> LISTA DE TAREFAS
1. Copie do excerto tudo desde "É certo que" até "da população portuguesa.".
2. Indique os indicadores demográficos e civilizacionais que o excerto enumera.

> EXCERTO DO DOCUMENTO
****************************************

É certo que os serviços existentes servem a população dentro do que é o equilíbrio do actual modelo. Mas de certeza também que, se o modelo em vigor for mudado apenas em função da poupança de dinheiro, vai entrar em colapso e vai deixar de servir de base à manutenção dos níveis de saúde pública e da qualidade de vida da população portuguesa.
E essa diferença irá expressar-se social e historicamente em indicadores demográficos e civilizacionais como a média de vida, a esperança de vida, a mortalidade infantil. Mas também indicadores como a progressão ou controlo de doenças, como é o caso de alguns tipos de doenças oncológicas ou de doenças infectocontagiosas como a tuberculose ou a sida. E também do combate a problemas de saúde pública como a toxicodependência.
Perante o ruir de um modelo de organização social, que se foi construindo na Europa na segunda metade do século XX, é necessário repensar a organização social de acordo com o que são as potencialidades e as necessidades do mundo de hoje. Mas esse mundo de hoje tem de ser equacionado em termos do que é o interesse das pessoas e a dignidade humana como referência de uma civilização europeia, que não pode ser tratada como uma folha de papel que se amarrota e atira para o caixote do lixo.

****************************************

> DADOS FORNECIDOS
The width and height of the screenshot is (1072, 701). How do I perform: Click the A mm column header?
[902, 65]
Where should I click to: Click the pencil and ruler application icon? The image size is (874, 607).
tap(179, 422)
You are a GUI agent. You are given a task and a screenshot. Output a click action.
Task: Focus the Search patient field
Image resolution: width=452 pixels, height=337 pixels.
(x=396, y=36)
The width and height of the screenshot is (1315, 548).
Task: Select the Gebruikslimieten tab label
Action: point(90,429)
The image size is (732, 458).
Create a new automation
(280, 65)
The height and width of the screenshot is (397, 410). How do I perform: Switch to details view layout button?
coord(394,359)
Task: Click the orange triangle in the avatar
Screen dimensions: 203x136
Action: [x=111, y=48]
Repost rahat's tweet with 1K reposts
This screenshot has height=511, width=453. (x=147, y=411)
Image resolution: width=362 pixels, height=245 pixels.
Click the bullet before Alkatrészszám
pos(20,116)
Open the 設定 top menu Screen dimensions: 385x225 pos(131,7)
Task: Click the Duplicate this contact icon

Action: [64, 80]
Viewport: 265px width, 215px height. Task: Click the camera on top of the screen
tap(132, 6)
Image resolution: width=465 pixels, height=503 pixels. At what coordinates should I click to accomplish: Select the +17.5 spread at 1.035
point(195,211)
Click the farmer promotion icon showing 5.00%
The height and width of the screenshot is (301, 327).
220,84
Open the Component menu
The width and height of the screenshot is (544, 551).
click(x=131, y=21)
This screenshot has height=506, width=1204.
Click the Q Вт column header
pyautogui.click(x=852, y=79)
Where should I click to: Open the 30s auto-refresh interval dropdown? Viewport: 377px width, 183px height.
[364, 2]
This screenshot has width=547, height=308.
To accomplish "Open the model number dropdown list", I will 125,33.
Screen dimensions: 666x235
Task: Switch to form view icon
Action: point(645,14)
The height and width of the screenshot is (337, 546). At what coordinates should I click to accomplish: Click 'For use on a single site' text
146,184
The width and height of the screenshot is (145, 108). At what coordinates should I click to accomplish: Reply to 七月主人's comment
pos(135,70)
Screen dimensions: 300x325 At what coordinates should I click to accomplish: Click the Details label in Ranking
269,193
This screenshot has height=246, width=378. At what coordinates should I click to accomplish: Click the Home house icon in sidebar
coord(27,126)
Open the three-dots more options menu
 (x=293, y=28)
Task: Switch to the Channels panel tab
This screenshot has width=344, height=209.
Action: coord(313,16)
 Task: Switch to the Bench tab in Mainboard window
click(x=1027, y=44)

****************************************

> RESPOSTAS DADAS
1.
É certo que os serviços existentes servem a população dentro do que é o equilíbrio do actual modelo. Mas de certeza também que, se o modelo em vigor for mudado apenas em função da poupança de dinheiro, vai entrar em colapso e vai deixar de servir de base à manutenção dos níveis de saúde pública e da qualidade de vida da população portuguesa.

2. Média de vida, esperança de vida e mortalidade infantil.